Semantic search with NLP and elasticsearch

There may be several approaches with different implementation complexity.

The easiest one is to create list of topics (like plumbing), attach bag of words (like "pipe"), identify search request by majority of keywords and search only in specified topic (you can add field topic to your elastic search documents and set it as mandatory with + during search).

Of course, if you have lots of documents, manual creation of topic list and bag of words is very time expensive. You can use machine learning to automate some of tasks. Basically, it is enough to have distance measure between words and/or documents to automatically discover topics (e.g. by data clustering) and classify query to one of these topics. Mix of these techniques may also be a good choice (for example, you can manually create topics and assign initial documents to them, but use classification for query assignment). Take a look at Wikipedia's article on latent semantic analysis to better understand the idea. Also pay attention to the 2 linked articles on data clustering and document classification. And yes, Maui Indexer may become good helper tool this way.

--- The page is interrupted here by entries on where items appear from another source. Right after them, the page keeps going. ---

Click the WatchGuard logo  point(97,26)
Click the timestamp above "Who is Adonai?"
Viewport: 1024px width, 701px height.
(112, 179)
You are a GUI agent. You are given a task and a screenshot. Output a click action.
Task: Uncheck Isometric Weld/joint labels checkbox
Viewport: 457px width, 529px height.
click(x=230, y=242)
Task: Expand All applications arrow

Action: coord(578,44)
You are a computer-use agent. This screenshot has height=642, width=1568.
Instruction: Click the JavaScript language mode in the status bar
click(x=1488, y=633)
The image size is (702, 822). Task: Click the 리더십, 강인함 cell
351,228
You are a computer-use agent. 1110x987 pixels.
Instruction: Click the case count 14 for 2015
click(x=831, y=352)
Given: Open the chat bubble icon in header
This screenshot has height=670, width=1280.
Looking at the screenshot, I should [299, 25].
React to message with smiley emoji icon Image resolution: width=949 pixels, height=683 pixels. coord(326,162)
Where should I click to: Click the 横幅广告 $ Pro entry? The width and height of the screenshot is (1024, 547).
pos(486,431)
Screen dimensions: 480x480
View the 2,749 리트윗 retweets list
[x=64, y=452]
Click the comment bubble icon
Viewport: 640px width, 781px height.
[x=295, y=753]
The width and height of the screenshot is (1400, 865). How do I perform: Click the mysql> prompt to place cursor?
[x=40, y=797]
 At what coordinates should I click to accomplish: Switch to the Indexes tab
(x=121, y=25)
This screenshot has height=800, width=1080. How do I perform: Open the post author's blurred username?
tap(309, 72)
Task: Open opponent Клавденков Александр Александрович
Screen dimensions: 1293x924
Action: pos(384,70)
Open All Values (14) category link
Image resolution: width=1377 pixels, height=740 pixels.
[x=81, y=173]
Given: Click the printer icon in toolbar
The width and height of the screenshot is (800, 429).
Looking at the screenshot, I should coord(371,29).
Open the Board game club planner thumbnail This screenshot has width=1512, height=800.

Finally, you can try to build an engine that "understands" meaning of the phrase (not just uses terms frequency) and searches appropriate topics. Most probably, this will involve natural language processing and ontology-based knowledgebases. But in fact, this field is still in active research and without previous experience it will be very hard for you to implement something like this.


You may want to explore https://blog.conceptnet.io/2016/11/03/conceptnet-5-5-and-conceptnet-io/.

It combines semantic networks and distributional semantics.

When most developers need word embeddings, the first and possibly only place they look is word2vec, a neural net algorithm from Google that computes word embeddings from distributional semantics. That is, it learns to predict words in a sentence from the other words around them, and the embeddings are the representation of words that make the best predictions. But even after terabytes of text, there are aspects of word meanings that you just won’t learn from distributional semantics alone.

Some results

The ConceptNet Numberbatch word embeddings, built into ConceptNet 5.5, solve these SAT analogies better than any previous system. It gets 56.4% of the questions correct. The best comparable previous system, Turney’s SuperSim (2013), got 54.8%. And we’re getting ever closer to “human-level” performance on SAT analogies — while particularly smart humans can of course get a lot more questions right, the average college applicant gets 57.0%.